* **WORK ITEM**: Each line below must be set down exactly as it stands.

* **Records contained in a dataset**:
-------------------------

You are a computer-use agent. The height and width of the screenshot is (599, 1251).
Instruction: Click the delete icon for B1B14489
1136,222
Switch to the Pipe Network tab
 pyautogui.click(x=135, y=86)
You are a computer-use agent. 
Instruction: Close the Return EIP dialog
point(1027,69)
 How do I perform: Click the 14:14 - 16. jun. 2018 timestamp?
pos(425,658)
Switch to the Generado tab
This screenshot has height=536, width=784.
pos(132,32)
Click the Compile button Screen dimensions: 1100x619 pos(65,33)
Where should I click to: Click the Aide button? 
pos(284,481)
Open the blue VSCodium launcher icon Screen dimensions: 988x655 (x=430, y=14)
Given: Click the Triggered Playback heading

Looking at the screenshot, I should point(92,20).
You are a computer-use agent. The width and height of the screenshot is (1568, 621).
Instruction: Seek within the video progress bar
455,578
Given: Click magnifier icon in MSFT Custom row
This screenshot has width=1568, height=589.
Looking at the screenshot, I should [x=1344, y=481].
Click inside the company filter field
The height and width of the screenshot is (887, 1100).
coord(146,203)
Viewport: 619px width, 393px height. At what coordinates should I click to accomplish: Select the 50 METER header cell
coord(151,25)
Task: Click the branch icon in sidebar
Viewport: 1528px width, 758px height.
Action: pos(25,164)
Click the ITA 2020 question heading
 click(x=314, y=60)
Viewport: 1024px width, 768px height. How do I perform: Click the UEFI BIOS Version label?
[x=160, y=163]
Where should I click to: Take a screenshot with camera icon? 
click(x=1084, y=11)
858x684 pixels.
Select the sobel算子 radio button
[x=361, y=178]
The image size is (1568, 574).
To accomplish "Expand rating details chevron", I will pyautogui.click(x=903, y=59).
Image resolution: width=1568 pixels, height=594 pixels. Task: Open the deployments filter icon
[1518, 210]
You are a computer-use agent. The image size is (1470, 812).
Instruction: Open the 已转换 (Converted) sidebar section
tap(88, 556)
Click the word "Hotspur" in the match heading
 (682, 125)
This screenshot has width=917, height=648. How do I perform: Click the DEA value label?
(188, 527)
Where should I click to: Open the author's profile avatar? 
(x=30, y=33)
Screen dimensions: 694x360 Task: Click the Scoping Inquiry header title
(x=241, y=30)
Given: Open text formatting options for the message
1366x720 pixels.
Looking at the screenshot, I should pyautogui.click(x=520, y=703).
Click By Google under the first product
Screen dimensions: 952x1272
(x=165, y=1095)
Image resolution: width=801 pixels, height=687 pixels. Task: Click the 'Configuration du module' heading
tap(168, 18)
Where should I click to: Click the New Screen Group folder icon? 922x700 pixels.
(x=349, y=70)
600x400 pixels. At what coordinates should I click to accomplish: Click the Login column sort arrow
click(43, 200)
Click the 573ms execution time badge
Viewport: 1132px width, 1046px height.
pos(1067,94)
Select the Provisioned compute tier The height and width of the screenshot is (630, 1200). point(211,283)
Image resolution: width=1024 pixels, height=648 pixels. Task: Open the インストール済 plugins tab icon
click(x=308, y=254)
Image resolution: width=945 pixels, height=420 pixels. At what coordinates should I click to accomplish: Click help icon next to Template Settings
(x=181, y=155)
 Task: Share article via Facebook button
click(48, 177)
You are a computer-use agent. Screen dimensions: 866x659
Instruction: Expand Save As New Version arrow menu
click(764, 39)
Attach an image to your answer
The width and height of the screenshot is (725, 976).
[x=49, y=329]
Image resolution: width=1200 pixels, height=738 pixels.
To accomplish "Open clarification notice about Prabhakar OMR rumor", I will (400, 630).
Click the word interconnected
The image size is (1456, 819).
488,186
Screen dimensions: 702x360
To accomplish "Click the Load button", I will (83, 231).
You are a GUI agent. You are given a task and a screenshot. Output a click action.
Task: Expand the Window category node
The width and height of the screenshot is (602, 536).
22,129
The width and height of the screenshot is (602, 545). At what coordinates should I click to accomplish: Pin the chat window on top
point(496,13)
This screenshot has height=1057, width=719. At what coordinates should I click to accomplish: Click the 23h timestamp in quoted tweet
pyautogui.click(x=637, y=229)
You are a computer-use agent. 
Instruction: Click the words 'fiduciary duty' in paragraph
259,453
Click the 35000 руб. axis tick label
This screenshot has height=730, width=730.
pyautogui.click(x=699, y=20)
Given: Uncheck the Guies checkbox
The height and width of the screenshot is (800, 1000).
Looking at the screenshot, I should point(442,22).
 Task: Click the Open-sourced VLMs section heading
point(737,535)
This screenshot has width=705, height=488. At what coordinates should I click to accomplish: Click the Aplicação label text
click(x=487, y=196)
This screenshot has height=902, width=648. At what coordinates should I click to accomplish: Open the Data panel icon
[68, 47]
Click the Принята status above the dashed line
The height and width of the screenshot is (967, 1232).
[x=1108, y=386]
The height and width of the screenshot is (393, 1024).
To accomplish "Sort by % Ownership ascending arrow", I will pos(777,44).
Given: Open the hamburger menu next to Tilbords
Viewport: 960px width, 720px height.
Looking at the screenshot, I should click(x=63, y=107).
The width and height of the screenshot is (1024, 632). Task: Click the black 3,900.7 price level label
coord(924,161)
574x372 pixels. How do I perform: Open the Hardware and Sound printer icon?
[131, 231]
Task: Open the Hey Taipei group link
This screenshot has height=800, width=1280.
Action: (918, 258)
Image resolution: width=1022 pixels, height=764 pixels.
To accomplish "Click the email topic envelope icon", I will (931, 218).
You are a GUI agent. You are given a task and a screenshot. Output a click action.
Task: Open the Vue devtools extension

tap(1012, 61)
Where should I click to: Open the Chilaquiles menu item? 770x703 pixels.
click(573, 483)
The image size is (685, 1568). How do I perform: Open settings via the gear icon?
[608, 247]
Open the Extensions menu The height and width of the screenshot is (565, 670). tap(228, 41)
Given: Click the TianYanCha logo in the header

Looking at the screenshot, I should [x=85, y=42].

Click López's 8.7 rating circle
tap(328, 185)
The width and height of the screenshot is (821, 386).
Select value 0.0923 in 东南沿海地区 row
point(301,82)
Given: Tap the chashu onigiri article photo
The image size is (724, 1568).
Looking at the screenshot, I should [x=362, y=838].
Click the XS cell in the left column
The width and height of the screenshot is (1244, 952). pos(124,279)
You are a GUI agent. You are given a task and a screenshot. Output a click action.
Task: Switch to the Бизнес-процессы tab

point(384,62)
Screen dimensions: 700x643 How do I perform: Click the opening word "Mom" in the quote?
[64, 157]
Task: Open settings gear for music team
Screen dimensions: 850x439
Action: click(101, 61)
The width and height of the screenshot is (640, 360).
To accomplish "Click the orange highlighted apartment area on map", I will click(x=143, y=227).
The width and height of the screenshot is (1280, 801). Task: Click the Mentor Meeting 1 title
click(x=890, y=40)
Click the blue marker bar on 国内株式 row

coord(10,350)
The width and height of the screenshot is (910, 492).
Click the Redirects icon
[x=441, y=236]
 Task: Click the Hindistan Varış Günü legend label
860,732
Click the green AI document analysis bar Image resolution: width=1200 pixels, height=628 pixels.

-------------------------

* **REPLY TO THE TASK**:
You are a computer-use agent. The height and width of the screenshot is (599, 1251).
Instruction: Click the delete icon for B1B14489
1136,222
Switch to the Pipe Network tab
 pyautogui.click(x=135, y=86)
You are a computer-use agent. 
Instruction: Close the Return EIP dialog
point(1027,69)
 How do I perform: Click the 14:14 - 16. jun. 2018 timestamp?
pos(425,658)
Switch to the Generado tab
This screenshot has height=536, width=784.
pos(132,32)
Click the Compile button Screen dimensions: 1100x619 pos(65,33)
Where should I click to: Click the Aide button? 
pos(284,481)
Open the blue VSCodium launcher icon Screen dimensions: 988x655 (x=430, y=14)
Given: Click the Triggered Playback heading

Looking at the screenshot, I should point(92,20).
You are a computer-use agent. The width and height of the screenshot is (1568, 621).
Instruction: Seek within the video progress bar
455,578
Given: Click magnifier icon in MSFT Custom row
This screenshot has width=1568, height=589.
Looking at the screenshot, I should [x=1344, y=481].
Click inside the company filter field
The height and width of the screenshot is (887, 1100).
coord(146,203)
Viewport: 619px width, 393px height. At what coordinates should I click to accomplish: Select the 50 METER header cell
coord(151,25)
Task: Click the branch icon in sidebar
Viewport: 1528px width, 758px height.
Action: pos(25,164)
Click the ITA 2020 question heading
 click(x=314, y=60)
Viewport: 1024px width, 768px height. How do I perform: Click the UEFI BIOS Version label?
[x=160, y=163]
Where should I click to: Take a screenshot with camera icon? 
click(x=1084, y=11)
858x684 pixels.
Select the sobel算子 radio button
[x=361, y=178]
The image size is (1568, 574).
To accomplish "Expand rating details chevron", I will pyautogui.click(x=903, y=59).
Image resolution: width=1568 pixels, height=594 pixels. Task: Open the deployments filter icon
[1518, 210]
You are a computer-use agent. The image size is (1470, 812).
Instruction: Open the 已转换 (Converted) sidebar section
tap(88, 556)
Click the word "Hotspur" in the match heading
 (682, 125)
This screenshot has width=917, height=648. How do I perform: Click the DEA value label?
(188, 527)
Where should I click to: Open the author's profile avatar? 
(x=30, y=33)
Screen dimensions: 694x360 Task: Click the Scoping Inquiry header title
(x=241, y=30)
Given: Open text formatting options for the message
1366x720 pixels.
Looking at the screenshot, I should pyautogui.click(x=520, y=703).
Click By Google under the first product
Screen dimensions: 952x1272
(x=165, y=1095)
Image resolution: width=801 pixels, height=687 pixels. Task: Click the 'Configuration du module' heading
tap(168, 18)
Where should I click to: Click the New Screen Group folder icon? 922x700 pixels.
(x=349, y=70)
600x400 pixels. At what coordinates should I click to accomplish: Click the Login column sort arrow
click(43, 200)
Click the 573ms execution time badge
Viewport: 1132px width, 1046px height.
pos(1067,94)
Select the Provisioned compute tier The height and width of the screenshot is (630, 1200). point(211,283)
Image resolution: width=1024 pixels, height=648 pixels. Task: Open the インストール済 plugins tab icon
click(x=308, y=254)
Image resolution: width=945 pixels, height=420 pixels. At what coordinates should I click to accomplish: Click help icon next to Template Settings
(x=181, y=155)
 Task: Share article via Facebook button
click(48, 177)
You are a computer-use agent. Screen dimensions: 866x659
Instruction: Expand Save As New Version arrow menu
click(764, 39)
Attach an image to your answer
The width and height of the screenshot is (725, 976).
[x=49, y=329]
Image resolution: width=1200 pixels, height=738 pixels.
To accomplish "Open clarification notice about Prabhakar OMR rumor", I will (400, 630).
Click the word interconnected
The image size is (1456, 819).
488,186
Screen dimensions: 702x360
To accomplish "Click the Load button", I will (83, 231).
You are a GUI agent. You are given a task and a screenshot. Output a click action.
Task: Expand the Window category node
The width and height of the screenshot is (602, 536).
22,129
The width and height of the screenshot is (602, 545). At what coordinates should I click to accomplish: Pin the chat window on top
point(496,13)
This screenshot has height=1057, width=719. At what coordinates should I click to accomplish: Click the 23h timestamp in quoted tweet
pyautogui.click(x=637, y=229)
You are a computer-use agent. 
Instruction: Click the words 'fiduciary duty' in paragraph
259,453
Click the 35000 руб. axis tick label
This screenshot has height=730, width=730.
pyautogui.click(x=699, y=20)
Given: Uncheck the Guies checkbox
The height and width of the screenshot is (800, 1000).
Looking at the screenshot, I should point(442,22).
 Task: Click the Open-sourced VLMs section heading
point(737,535)
This screenshot has width=705, height=488. At what coordinates should I click to accomplish: Click the Aplicação label text
click(x=487, y=196)
This screenshot has height=902, width=648. At what coordinates should I click to accomplish: Open the Data panel icon
[68, 47]
Click the Принята status above the dashed line
The height and width of the screenshot is (967, 1232).
[x=1108, y=386]
The height and width of the screenshot is (393, 1024).
To accomplish "Sort by % Ownership ascending arrow", I will pos(777,44).
Given: Open the hamburger menu next to Tilbords
Viewport: 960px width, 720px height.
Looking at the screenshot, I should click(x=63, y=107).
The width and height of the screenshot is (1024, 632). Task: Click the black 3,900.7 price level label
coord(924,161)
574x372 pixels. How do I perform: Open the Hardware and Sound printer icon?
[131, 231]
Task: Open the Hey Taipei group link
This screenshot has height=800, width=1280.
Action: (918, 258)
Image resolution: width=1022 pixels, height=764 pixels.
To accomplish "Click the email topic envelope icon", I will (931, 218).
You are a GUI agent. You are given a task and a screenshot. Output a click action.
Task: Open the Vue devtools extension

tap(1012, 61)
Where should I click to: Open the Chilaquiles menu item? 770x703 pixels.
click(573, 483)
The image size is (685, 1568). How do I perform: Open settings via the gear icon?
[608, 247]
Open the Extensions menu The height and width of the screenshot is (565, 670). tap(228, 41)
Given: Click the TianYanCha logo in the header

Looking at the screenshot, I should [x=85, y=42].

Click López's 8.7 rating circle
tap(328, 185)
The width and height of the screenshot is (821, 386).
Select value 0.0923 in 东南沿海地区 row
point(301,82)
Given: Tap the chashu onigiri article photo
The image size is (724, 1568).
Looking at the screenshot, I should [x=362, y=838].
Click the XS cell in the left column
The width and height of the screenshot is (1244, 952). pos(124,279)
You are a GUI agent. You are given a task and a screenshot. Output a click action.
Task: Switch to the Бизнес-процессы tab

point(384,62)
Screen dimensions: 700x643 How do I perform: Click the opening word "Mom" in the quote?
[64, 157]
Task: Open settings gear for music team
Screen dimensions: 850x439
Action: click(101, 61)
The width and height of the screenshot is (640, 360).
To accomplish "Click the orange highlighted apartment area on map", I will click(x=143, y=227).
The width and height of the screenshot is (1280, 801). Task: Click the Mentor Meeting 1 title
click(x=890, y=40)
Click the blue marker bar on 国内株式 row

coord(10,350)
The width and height of the screenshot is (910, 492).
Click the Redirects icon
[x=441, y=236]
 Task: Click the Hindistan Varış Günü legend label
860,732
Click the green AI document analysis bar Image resolution: width=1200 pixels, height=628 pixels.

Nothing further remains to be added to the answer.